● **TASK MATERIAL**
□ □ □ □ □ □ □

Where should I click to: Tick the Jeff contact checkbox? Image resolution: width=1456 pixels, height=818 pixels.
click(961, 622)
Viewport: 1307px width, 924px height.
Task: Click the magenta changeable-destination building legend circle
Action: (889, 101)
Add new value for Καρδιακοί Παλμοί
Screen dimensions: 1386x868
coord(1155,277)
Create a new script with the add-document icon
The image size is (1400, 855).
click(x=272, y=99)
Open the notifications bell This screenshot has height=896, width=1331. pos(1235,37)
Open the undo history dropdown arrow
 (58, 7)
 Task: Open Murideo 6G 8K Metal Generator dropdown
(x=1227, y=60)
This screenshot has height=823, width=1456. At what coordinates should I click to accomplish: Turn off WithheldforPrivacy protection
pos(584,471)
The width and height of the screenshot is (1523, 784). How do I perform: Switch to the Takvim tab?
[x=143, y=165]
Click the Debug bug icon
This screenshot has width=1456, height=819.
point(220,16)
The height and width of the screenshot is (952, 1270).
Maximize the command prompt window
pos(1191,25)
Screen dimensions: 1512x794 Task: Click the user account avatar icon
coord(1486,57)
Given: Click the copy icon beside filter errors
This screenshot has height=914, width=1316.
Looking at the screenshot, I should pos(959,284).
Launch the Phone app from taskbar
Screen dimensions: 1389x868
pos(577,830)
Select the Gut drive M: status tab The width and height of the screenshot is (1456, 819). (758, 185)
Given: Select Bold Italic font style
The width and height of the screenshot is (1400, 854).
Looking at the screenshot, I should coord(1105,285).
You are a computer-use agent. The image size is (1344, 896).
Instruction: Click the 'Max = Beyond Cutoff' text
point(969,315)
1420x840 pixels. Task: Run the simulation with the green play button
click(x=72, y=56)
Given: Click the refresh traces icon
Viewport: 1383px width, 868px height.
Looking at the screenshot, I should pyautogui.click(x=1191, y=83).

□ □ □ □ □ □ □

● **TASK INSTRUCTIONS**
Nothing is to be left out: set down all the records again exactly.

● **SOLUTION TO THE EXERCISE**
Where should I click to: Tick the Jeff contact checkbox? Image resolution: width=1456 pixels, height=818 pixels.
click(961, 622)
Viewport: 1307px width, 924px height.
Task: Click the magenta changeable-destination building legend circle
Action: (889, 101)
Add new value for Καρδιακοί Παλμοί
Screen dimensions: 1386x868
coord(1155,277)
Create a new script with the add-document icon
The image size is (1400, 855).
click(x=272, y=99)
Open the notifications bell This screenshot has height=896, width=1331. pos(1235,37)
Open the undo history dropdown arrow
 (58, 7)
 Task: Open Murideo 6G 8K Metal Generator dropdown
(x=1227, y=60)
This screenshot has height=823, width=1456. At what coordinates should I click to accomplish: Turn off WithheldforPrivacy protection
pos(584,471)
The width and height of the screenshot is (1523, 784). How do I perform: Switch to the Takvim tab?
[x=143, y=165]
Click the Debug bug icon
This screenshot has width=1456, height=819.
point(220,16)
The height and width of the screenshot is (952, 1270).
Maximize the command prompt window
pos(1191,25)
Screen dimensions: 1512x794 Task: Click the user account avatar icon
coord(1486,57)
Given: Click the copy icon beside filter errors
This screenshot has height=914, width=1316.
Looking at the screenshot, I should pos(959,284).
Launch the Phone app from taskbar
Screen dimensions: 1389x868
pos(577,830)
Select the Gut drive M: status tab The width and height of the screenshot is (1456, 819). (758, 185)
Given: Select Bold Italic font style
The width and height of the screenshot is (1400, 854).
Looking at the screenshot, I should coord(1105,285).
You are a computer-use agent. The image size is (1344, 896).
Instruction: Click the 'Max = Beyond Cutoff' text
point(969,315)
1420x840 pixels. Task: Run the simulation with the green play button
click(x=72, y=56)
Given: Click the refresh traces icon
Viewport: 1383px width, 868px height.
Looking at the screenshot, I should pyautogui.click(x=1191, y=83).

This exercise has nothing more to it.